Facial recognition systems have, to date, proven to be biased, unjust, flawed and deeply powerful. They’ve been deployed as tools of surveillance, oppression, and authoritarianism. And now one is going to track your drunk arse at the bar.
The system, called “AI Bar,” was developed by British data science company DataSparQ, and it uses facial recognition to identify when someone approaches a bar, logging their face on a video screen and adding them to a running queue. The service uses a standard webcam and a display screen, according to a press release from the company.
Here’s how it works: you walk up to the bar. A camera identifies your face, throws it up onto a screen that faces toward the patrons with a little green circle around it. It adds you to the queue, also visible on the screen, with your number in line and estimated wait time based on the drinks ordered ahead of you and the amount of time they’ll likely take.
Based on a video promoting AI Bar, there will also be an icon next to your face if the system flags you as appearing under 25, which will prompt the bar staff to check their ID. And the company stated in the release that another feature called “FaceTab” will add people’s faces to a bar tab so that only those identified can put drinks on that bill.

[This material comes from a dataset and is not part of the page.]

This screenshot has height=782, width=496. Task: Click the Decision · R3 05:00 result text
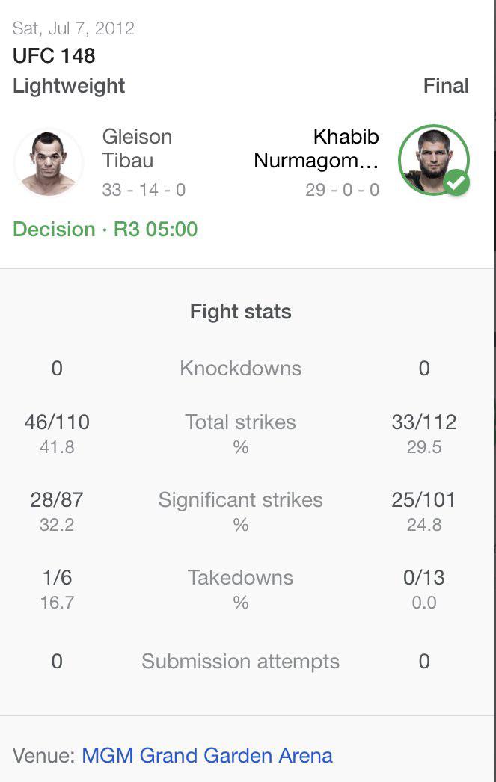pos(105,230)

The system also memorises someone’s drink orders, the company claims, and can remember your face for “a short period of time” in the event that you briefly abandon your position at the bar. The company also claims in the video that “no facial images are stored,” but in a press release, states that faces and data aren’t kept and are “deleted within 24 hours,” implying that, perhaps for a short window, that information is stored somewhere. We have reached out for comment on where it is stored and how the company ensures it is stored securely.
A DataSparQ spokesperson told Gizmodo in an email that the live video feed of the bar on the display screen aren’t stored, they are streamed and in-memory. However, they did say that a thumbnail of the image of someone’s face shown on the right-hand side of that display screen is stored locally and deleted at the end of that session. “In most cases we’d expect this to be at the end of the night,” the spokesperson said.

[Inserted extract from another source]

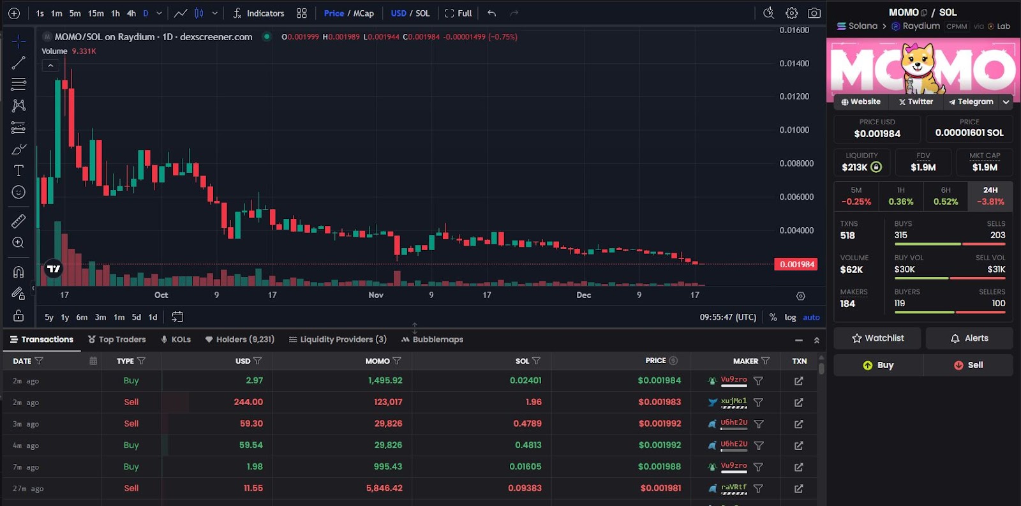The image size is (1021, 506).
Task: Open the emoji icons tool
Action: 19,192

The spokesperson said that these images are sent to the Microsoft Azure cognitive services cloud in Western European data centres to an API “that responds with IDs and similarity scores that allows us to generate the queue,” but that these IDs and images are deleted locally and from the cloud when the session ends.
If someone wants their information deleted before the end of a session, they would need to ask the bar staff to remove their image and ID using the app, the spokesperson said, and if they wanted to stay at the bar without being surveilled by the system, “they’ll have to stay out of shot.” They said that they would expect to have signs indicating that they are out of the camera’s scope, citing a strip on the floor, “enter this zone to join the AI bar queue”, as an example.
The spokesperson also said that the accuracy of the facial recognition system is over 80 per cent, and if it does fail and identify the same person twice (perhaps they took their sunglasses at some point), the bartender uses the app to correct the mistake “so the machine learns.”
The stated purpose of the technology is admirable — making lines at bars less hellish and helping pubs remain opened by getting more drinks into people’s hands (and in turn, more money in their pockets). John Wyllie, Managing Director of DataSparQ, said in the press release that they are in talks to roll out the system nationwide in the next year.
Lines do suck, and in a crowded bar, there’s hardly an orderly and fair system when it comes to who gets served first. But there’s nothing quite as sobering as seeing your thirsty face beamed onto a screen for all of your fellow bar-goers to see. Minimising chaos is not an inherently ignoble cause, but installing facial recognition systems at a place of leisure to achieve that goal is merely displacing an accepted social nuisance with an unsettlingly dystopian vibe.
Let’s also recognise this for what it is: The first step in automating bartending.
And, frankly, going out and getting a little shitty with your friends at the bars comes with the expectation of some disorder. While it might be a bit of a deep sigh elbowing your way to the front of the bar, it pales in comparison to a bleak new reality of powerful surveillance systems enforcing law and order.